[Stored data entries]
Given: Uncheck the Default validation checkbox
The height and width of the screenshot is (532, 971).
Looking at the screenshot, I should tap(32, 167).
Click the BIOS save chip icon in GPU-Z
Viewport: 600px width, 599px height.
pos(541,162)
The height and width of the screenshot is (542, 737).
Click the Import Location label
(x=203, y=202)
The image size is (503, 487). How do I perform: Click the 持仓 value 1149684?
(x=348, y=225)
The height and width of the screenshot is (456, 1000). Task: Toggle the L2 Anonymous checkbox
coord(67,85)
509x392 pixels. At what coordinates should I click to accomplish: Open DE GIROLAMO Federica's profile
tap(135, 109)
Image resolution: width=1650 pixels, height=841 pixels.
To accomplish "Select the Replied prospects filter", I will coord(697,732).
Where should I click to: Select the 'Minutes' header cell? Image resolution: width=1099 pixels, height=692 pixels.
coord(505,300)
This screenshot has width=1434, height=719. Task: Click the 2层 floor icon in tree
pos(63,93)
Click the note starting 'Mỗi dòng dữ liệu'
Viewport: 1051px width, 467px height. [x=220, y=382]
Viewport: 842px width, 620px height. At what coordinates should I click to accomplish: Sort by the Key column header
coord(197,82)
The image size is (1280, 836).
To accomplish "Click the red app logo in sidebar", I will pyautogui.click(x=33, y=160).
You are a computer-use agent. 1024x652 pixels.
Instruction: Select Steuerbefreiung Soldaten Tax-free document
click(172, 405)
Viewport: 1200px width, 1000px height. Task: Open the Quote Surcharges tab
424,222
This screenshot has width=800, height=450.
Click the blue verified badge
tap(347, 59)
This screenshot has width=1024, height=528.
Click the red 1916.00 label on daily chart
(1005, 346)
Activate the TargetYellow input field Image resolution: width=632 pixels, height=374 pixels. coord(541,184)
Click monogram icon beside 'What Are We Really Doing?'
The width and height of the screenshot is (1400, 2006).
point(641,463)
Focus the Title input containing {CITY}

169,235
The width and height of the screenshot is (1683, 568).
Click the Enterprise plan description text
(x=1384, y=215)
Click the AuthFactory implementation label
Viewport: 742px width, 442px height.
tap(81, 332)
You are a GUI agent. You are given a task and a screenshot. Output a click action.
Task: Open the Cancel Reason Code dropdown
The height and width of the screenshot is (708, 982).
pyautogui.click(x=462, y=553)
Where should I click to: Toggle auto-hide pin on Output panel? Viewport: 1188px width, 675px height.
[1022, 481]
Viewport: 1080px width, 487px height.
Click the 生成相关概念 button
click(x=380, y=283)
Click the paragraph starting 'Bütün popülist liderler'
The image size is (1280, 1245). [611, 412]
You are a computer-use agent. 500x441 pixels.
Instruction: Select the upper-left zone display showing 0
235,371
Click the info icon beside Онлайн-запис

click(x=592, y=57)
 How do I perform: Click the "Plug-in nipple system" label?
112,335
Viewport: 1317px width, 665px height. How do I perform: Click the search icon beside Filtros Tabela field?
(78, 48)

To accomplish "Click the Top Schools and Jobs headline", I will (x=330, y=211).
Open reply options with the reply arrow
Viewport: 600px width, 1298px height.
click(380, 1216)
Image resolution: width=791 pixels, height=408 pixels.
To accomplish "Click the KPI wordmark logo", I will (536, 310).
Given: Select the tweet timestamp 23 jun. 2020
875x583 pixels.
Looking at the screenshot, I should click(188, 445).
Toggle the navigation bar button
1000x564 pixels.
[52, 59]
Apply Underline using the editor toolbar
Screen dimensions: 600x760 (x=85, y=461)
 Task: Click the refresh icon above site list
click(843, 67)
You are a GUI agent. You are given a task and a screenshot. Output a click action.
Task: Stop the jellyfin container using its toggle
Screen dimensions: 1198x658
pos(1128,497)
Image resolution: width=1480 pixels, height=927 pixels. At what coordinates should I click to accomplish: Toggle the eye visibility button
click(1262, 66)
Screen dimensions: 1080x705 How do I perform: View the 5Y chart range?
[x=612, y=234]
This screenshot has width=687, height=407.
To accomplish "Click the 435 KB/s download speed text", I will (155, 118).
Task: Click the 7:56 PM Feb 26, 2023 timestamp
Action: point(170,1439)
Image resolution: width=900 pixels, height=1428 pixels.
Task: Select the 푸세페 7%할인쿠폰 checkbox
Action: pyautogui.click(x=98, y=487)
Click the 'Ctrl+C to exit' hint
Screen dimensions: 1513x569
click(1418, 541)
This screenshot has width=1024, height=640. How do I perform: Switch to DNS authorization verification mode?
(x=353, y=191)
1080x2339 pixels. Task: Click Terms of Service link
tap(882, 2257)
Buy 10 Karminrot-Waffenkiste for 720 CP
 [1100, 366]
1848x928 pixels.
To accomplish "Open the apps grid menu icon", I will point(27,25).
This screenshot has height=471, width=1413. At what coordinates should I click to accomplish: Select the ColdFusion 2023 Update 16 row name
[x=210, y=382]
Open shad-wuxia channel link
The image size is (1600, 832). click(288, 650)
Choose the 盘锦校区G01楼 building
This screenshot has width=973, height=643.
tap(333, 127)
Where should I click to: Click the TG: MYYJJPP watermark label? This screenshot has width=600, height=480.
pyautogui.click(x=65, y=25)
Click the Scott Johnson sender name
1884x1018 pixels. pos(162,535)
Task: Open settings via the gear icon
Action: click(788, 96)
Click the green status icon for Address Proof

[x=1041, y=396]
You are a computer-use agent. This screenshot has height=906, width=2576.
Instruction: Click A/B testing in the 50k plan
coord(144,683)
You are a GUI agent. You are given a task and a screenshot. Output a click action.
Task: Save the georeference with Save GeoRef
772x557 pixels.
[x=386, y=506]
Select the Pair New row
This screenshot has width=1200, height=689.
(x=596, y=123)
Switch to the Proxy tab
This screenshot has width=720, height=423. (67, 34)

What to do — What is the number of lines in the records holding "computer"? Give the number alone.

Written response — 3